§ Problem: Restate all of the records below exactly. Do not carry over any image.

§ Provided material:
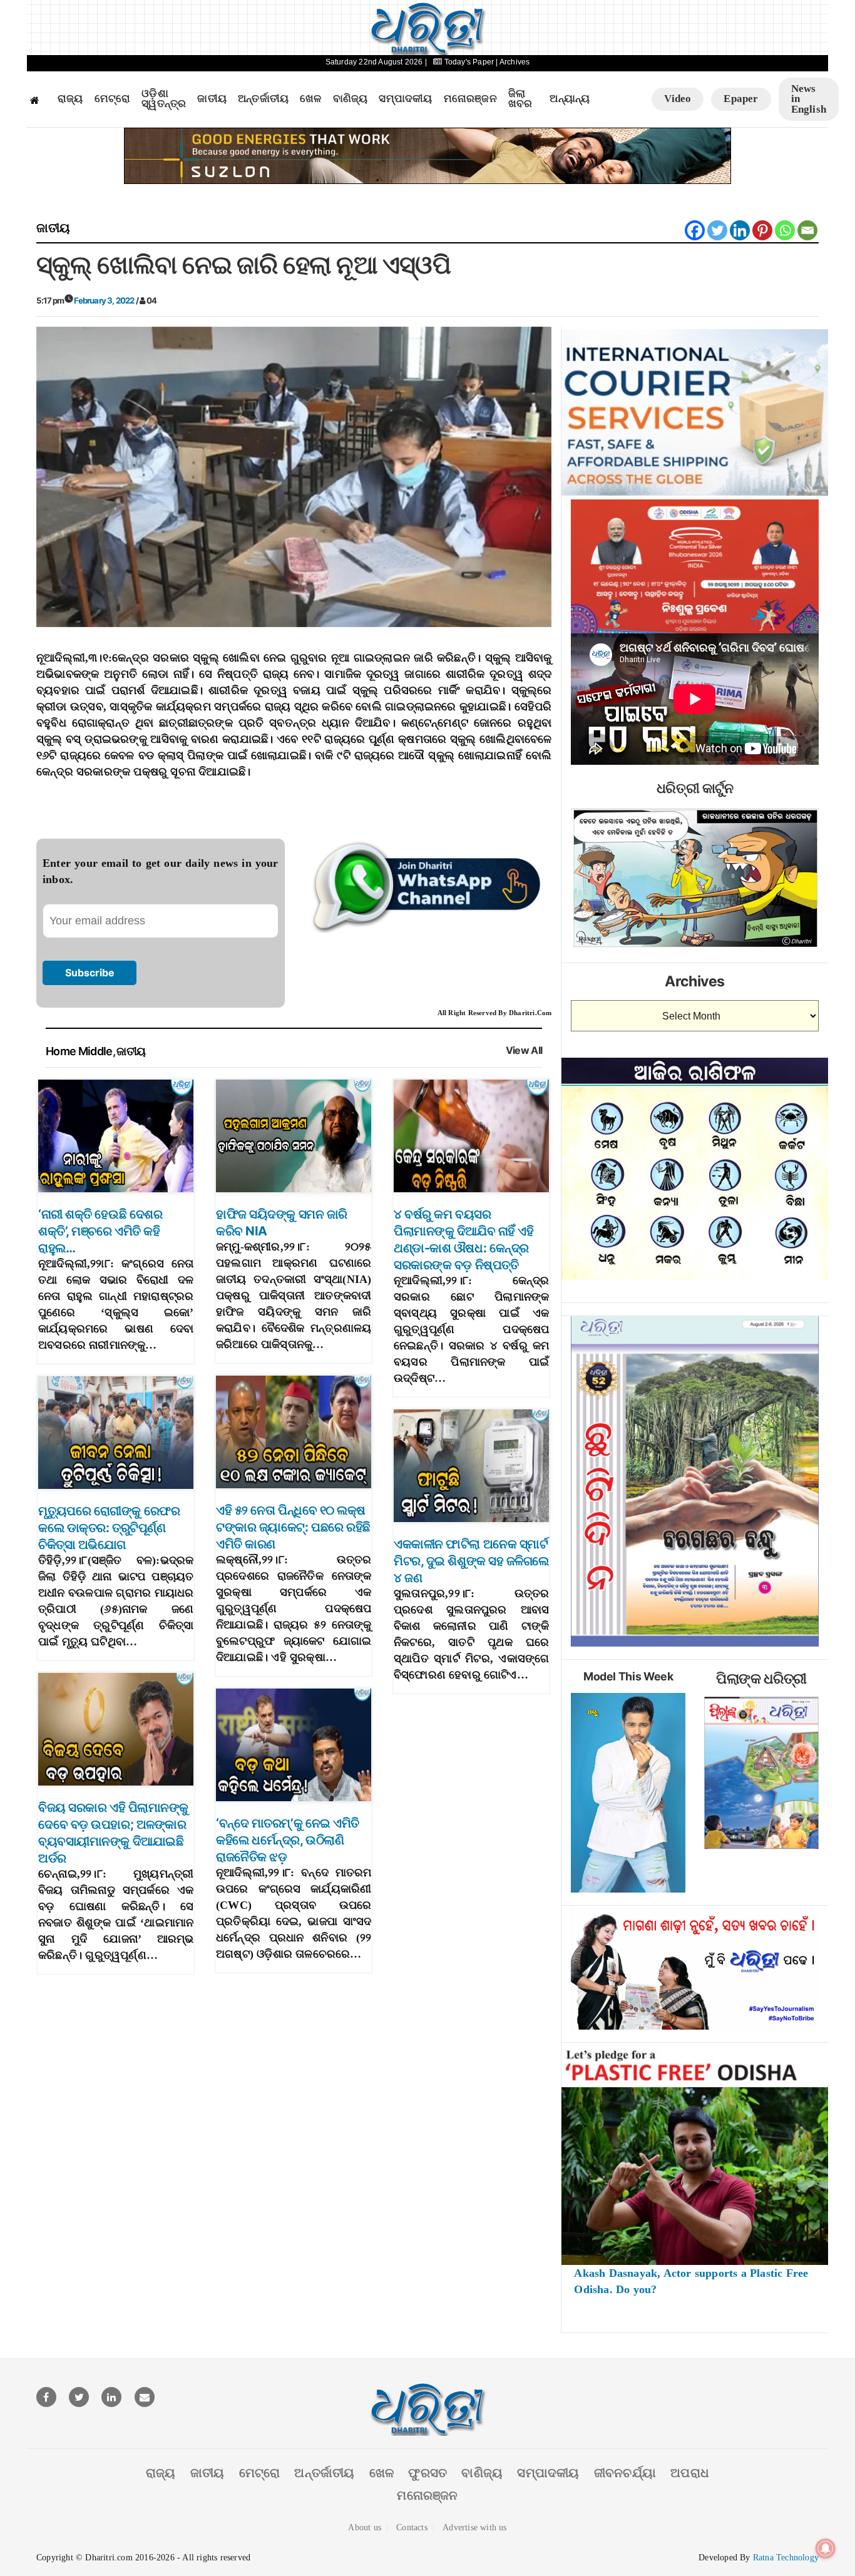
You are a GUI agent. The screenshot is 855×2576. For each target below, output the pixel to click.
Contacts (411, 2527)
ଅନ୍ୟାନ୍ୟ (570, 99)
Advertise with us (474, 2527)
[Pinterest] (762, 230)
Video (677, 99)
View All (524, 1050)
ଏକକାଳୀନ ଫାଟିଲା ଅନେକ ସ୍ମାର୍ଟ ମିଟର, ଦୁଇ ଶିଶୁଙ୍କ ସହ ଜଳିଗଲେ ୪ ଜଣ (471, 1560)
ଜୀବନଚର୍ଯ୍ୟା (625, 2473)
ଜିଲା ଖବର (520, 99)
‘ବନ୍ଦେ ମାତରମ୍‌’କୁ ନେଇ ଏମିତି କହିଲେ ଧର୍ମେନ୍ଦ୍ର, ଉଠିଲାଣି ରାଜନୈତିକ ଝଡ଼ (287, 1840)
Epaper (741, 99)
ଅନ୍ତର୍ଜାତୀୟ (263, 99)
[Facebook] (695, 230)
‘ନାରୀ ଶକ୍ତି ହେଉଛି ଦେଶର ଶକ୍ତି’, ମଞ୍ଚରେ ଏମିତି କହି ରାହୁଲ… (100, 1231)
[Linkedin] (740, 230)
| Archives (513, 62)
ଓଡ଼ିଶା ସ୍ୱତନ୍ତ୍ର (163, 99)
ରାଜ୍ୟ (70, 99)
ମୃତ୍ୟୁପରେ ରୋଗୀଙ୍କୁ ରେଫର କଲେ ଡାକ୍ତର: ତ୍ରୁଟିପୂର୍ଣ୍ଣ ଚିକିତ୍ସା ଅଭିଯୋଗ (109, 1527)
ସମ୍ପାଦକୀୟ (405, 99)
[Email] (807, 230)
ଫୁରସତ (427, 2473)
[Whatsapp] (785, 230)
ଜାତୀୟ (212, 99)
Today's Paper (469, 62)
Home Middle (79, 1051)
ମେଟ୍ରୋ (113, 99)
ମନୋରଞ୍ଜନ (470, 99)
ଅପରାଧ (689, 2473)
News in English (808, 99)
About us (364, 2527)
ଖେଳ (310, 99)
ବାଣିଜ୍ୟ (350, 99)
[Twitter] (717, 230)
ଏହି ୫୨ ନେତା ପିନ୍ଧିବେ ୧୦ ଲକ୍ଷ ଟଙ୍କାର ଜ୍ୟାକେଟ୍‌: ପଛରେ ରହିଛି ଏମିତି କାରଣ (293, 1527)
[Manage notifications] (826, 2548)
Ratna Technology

§ Answer to the exercise:
You are a GUI agent. The screenshot is 855×2576. For each target below, output the pixel to click.
Contacts (411, 2527)
ଅନ୍ୟାନ୍ୟ (570, 99)
Advertise with us (474, 2527)
[Pinterest] (762, 230)
Video (677, 99)
View All (524, 1050)
ଏକକାଳୀନ ଫାଟିଲା ଅନେକ ସ୍ମାର୍ଟ ମିଟର, ଦୁଇ ଶିଶୁଙ୍କ ସହ ଜଳିଗଲେ ୪ ଜଣ (471, 1560)
ଜୀବନଚର୍ଯ୍ୟା (625, 2473)
ଜିଲା ଖବର (520, 99)
‘ବନ୍ଦେ ମାତରମ୍‌’କୁ ନେଇ ଏମିତି କହିଲେ ଧର୍ମେନ୍ଦ୍ର, ଉଠିଲାଣି ରାଜନୈତିକ ଝଡ଼ (287, 1840)
Epaper (741, 99)
ଅନ୍ତର୍ଜାତୀୟ (263, 99)
[Facebook] (695, 230)
‘ନାରୀ ଶକ୍ତି ହେଉଛି ଦେଶର ଶକ୍ତି’, ମଞ୍ଚରେ ଏମିତି କହି ରାହୁଲ… (100, 1231)
[Linkedin] (740, 230)
| Archives (513, 62)
ଓଡ଼ିଶା ସ୍ୱତନ୍ତ୍ର (163, 99)
ରାଜ୍ୟ (70, 99)
ମୃତ୍ୟୁପରେ ରୋଗୀଙ୍କୁ ରେଫର କଲେ ଡାକ୍ତର: ତ୍ରୁଟିପୂର୍ଣ୍ଣ ଚିକିତ୍ସା ଅଭିଯୋଗ (109, 1527)
ସମ୍ପାଦକୀୟ (405, 99)
[Email] (807, 230)
ଫୁରସତ (427, 2473)
[Whatsapp] (785, 230)
ଜାତୀୟ (212, 99)
Today's Paper (469, 62)
Home Middle (79, 1051)
ମେଟ୍ରୋ (113, 99)
ମନୋରଞ୍ଜନ (470, 99)
ଅପରାଧ (689, 2473)
News in English (808, 99)
About us (364, 2527)
ଖେଳ (310, 99)
ବାଣିଜ୍ୟ (350, 99)
[Twitter] (717, 230)
ଏହି ୫୨ ନେତା ପିନ୍ଧିବେ ୧୦ ଲକ୍ଷ ଟଙ୍କାର ଜ୍ୟାକେଟ୍‌: ପଛରେ ରହିଛି ଏମିତି କାରଣ (293, 1527)
[Manage notifications] (826, 2548)
Ratna Technology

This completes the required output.